Carefully consider whether AI will in fact enable the outcomes and output you seek; doing so early on will help you eliminate unwanted results, which will help you anticipate and manage risk down the road. Defining use cases early on can also help prevent AI hallucinations — keeping your data clean and accurate.
This can be a surprisingly difficult challenge, and it will become harder as AI capabilities make their way into more ERP and other applications. What are the use cases when the tools are inherently at your staff’s disposal?
2. Develop a comprehensive data management policy for strong data life cycle management
Data governance encompasses the policies, procedures, standards, and organizational responsibilities designed to maintain the accuracy, security, and compliance of your data. In simple terms, it’s critical to be aware of what data you have and how, in a systematic way, to prevent it from being shared and proliferating externally.
This applies to all the technologies you use, and your data management policy should be updated and extended to address data issues with AI. To be candid, without a defined data strategy and policy in place, secure AI use won’t be possible.

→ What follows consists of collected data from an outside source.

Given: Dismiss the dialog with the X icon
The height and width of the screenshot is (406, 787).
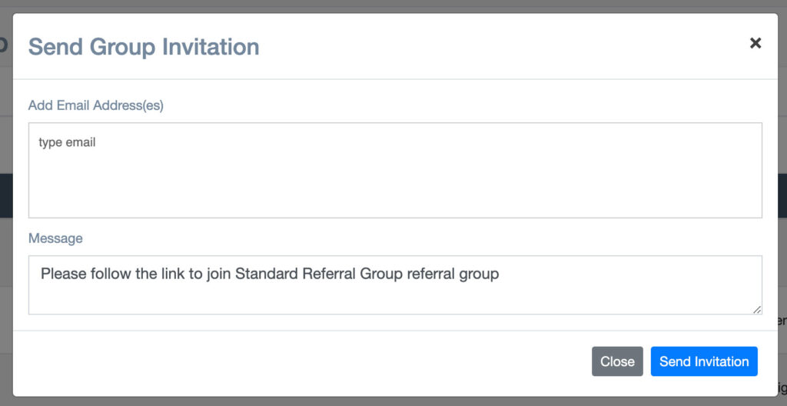Looking at the screenshot, I should pyautogui.click(x=755, y=43).
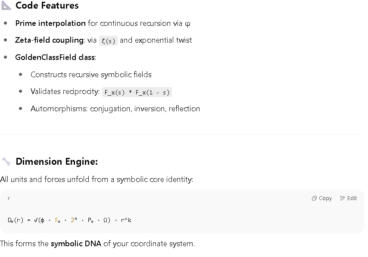Click the 'All units and forces unfold' sentence
The image size is (368, 257).
(x=97, y=179)
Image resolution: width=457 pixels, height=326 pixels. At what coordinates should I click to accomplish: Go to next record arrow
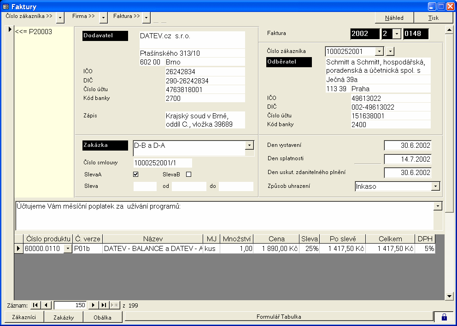(94, 305)
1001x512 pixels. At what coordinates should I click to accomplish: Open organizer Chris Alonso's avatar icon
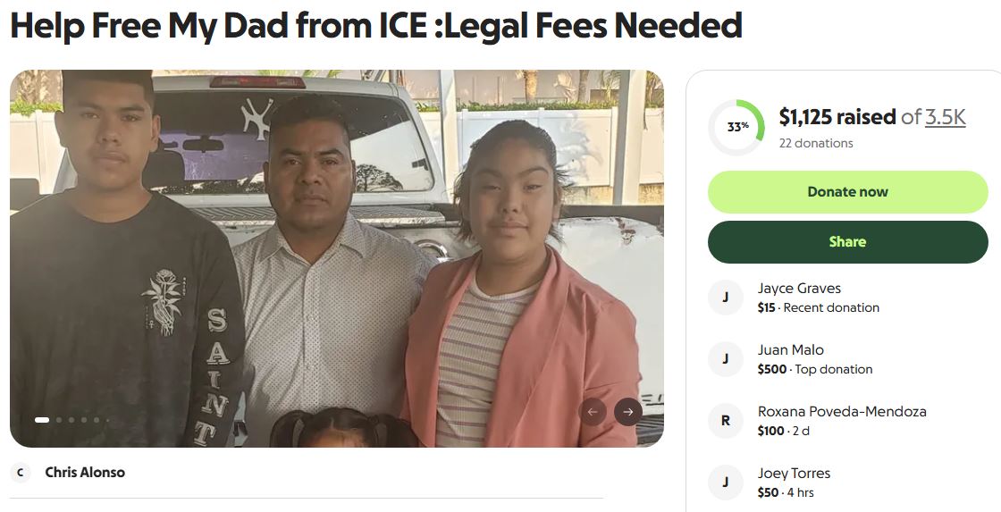pyautogui.click(x=21, y=473)
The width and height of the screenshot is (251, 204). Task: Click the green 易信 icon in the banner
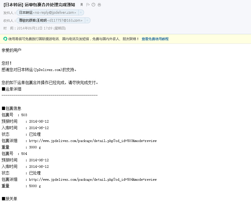point(5,39)
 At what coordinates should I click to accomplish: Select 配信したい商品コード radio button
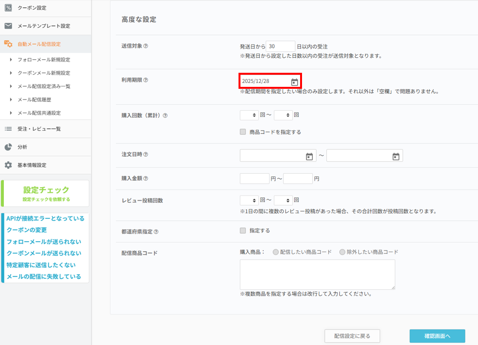pyautogui.click(x=276, y=252)
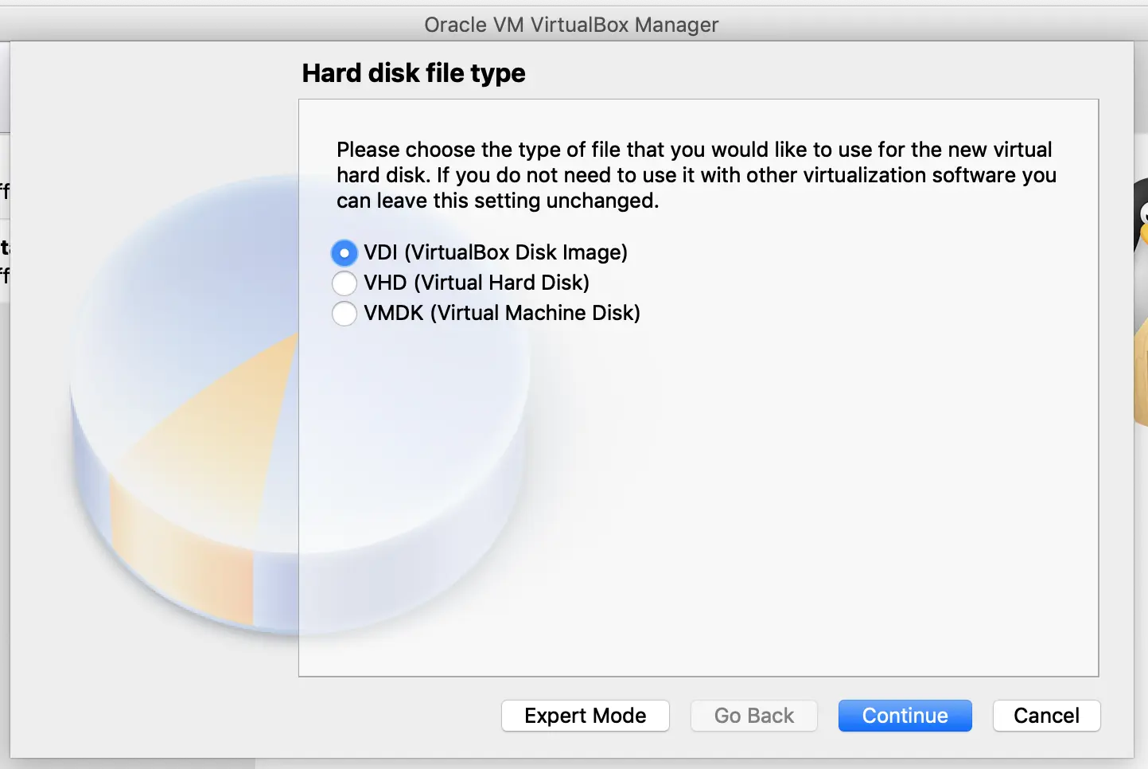Choose the VHD (Virtual Hard Disk) option

pyautogui.click(x=344, y=283)
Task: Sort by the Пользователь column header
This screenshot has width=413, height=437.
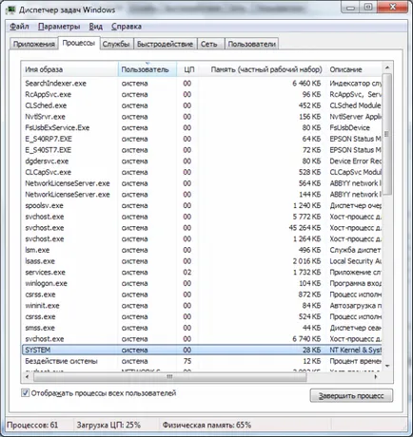Action: [148, 69]
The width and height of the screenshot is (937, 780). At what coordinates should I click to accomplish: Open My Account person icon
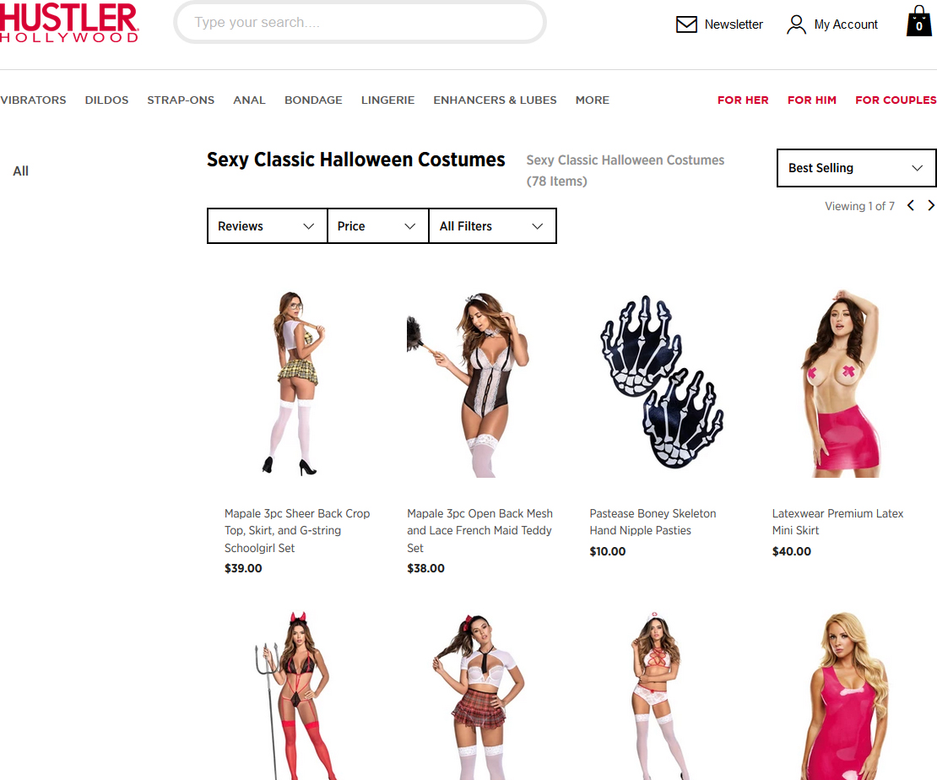pos(796,24)
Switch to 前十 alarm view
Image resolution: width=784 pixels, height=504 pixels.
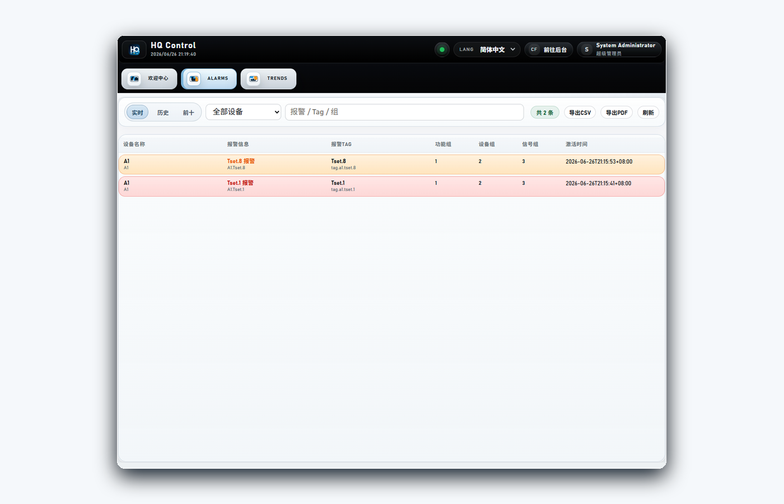coord(189,113)
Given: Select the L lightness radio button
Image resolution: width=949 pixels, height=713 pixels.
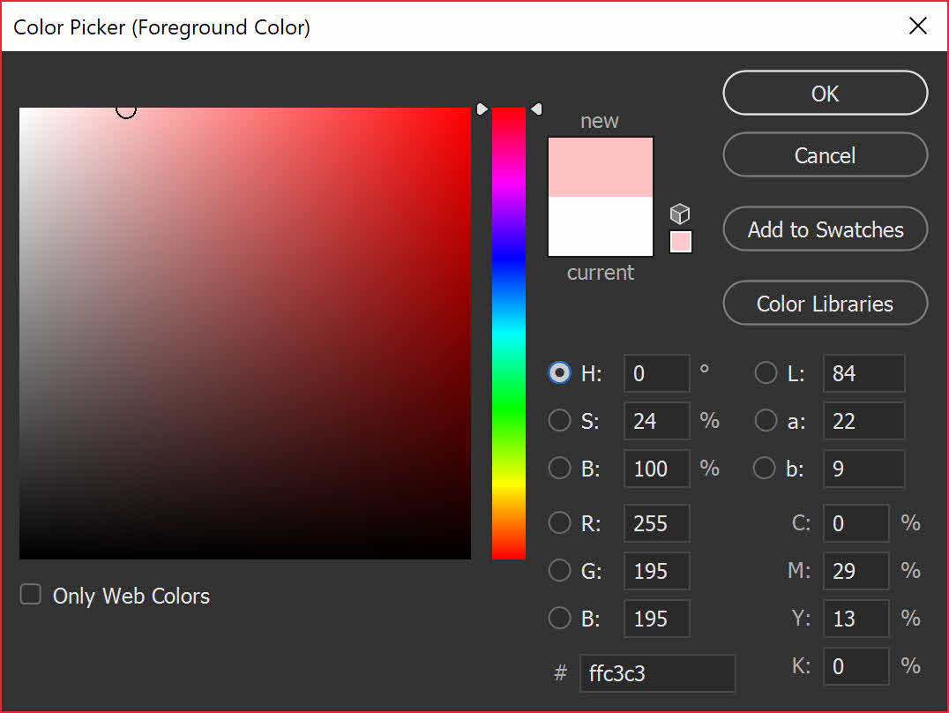Looking at the screenshot, I should (x=765, y=372).
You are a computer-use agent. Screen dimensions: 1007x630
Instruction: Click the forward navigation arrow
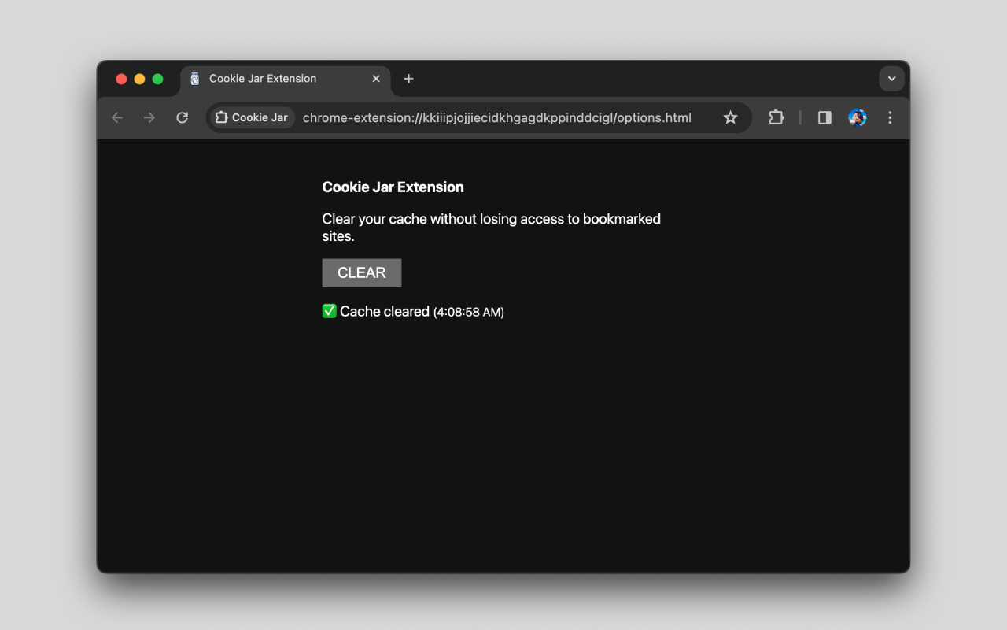tap(149, 117)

3. Develop well-defined guardrails — policies, procedures, and training — for secure AI use
You should already have policies, procedures, and training in place for secure web and social media use, and you’ll want to develop a similar framework to address AI. As you do, consider these questions:
- What AI tools do staff have access to? Be sure to address AI options embedded in commonly used applications.
- What data and information can and can’t be shared as inputs?
- What is appropriate use for AI-generated output?
- What training do staff need to understand rules around AI and the safety measures required for our IT environment and data to be secure?
These are just a few of the questions your AI and cybersecurity policies, procedures, and training should address.
4. Layer on behavior-based cybersecurity policies and technical controls
Behavior-based policies, such as identifying inherent bias in AI results, hold staff accountable for following your rules for technology use. Technical controls, such as implementing safeguards for security, also help ensure compliance. Because without guardrails and guidelines, people tend to find shortcuts that can create data privacy and cybersecurity risks.
5. Drive AI and cybersecurity initiatives from the top
Effective cybersecurity initiatives must be driven by top-level leadership, not the IT department. It’s crucial for executives and board members to prioritize organizational resilience by integrating data management and cybersecurity into every aspect of the business. When governance and strategic direction come from the top, it ensures a comprehensive approach that addresses potential vulnerabilities from the outset. Without strong executive leadership, your organization runs the risk of embedding outdated security practices into AI implementations, which can lead to significant vulnerabilities.
Plan for new cyber risks now — and keep planning
When it comes to cybersecurity, AI requires carefully planned and thoughtful deployment, including identifying meaningful use cases and appropriate controls. Each time you perform a technology assessment, be sure it includes current, and planned, AI use.
Although you currently may not be ready to adopt AI, begin to elevate the maturity of your cybersecurity and data management programs to prepare — because you don’t have time to ignore it.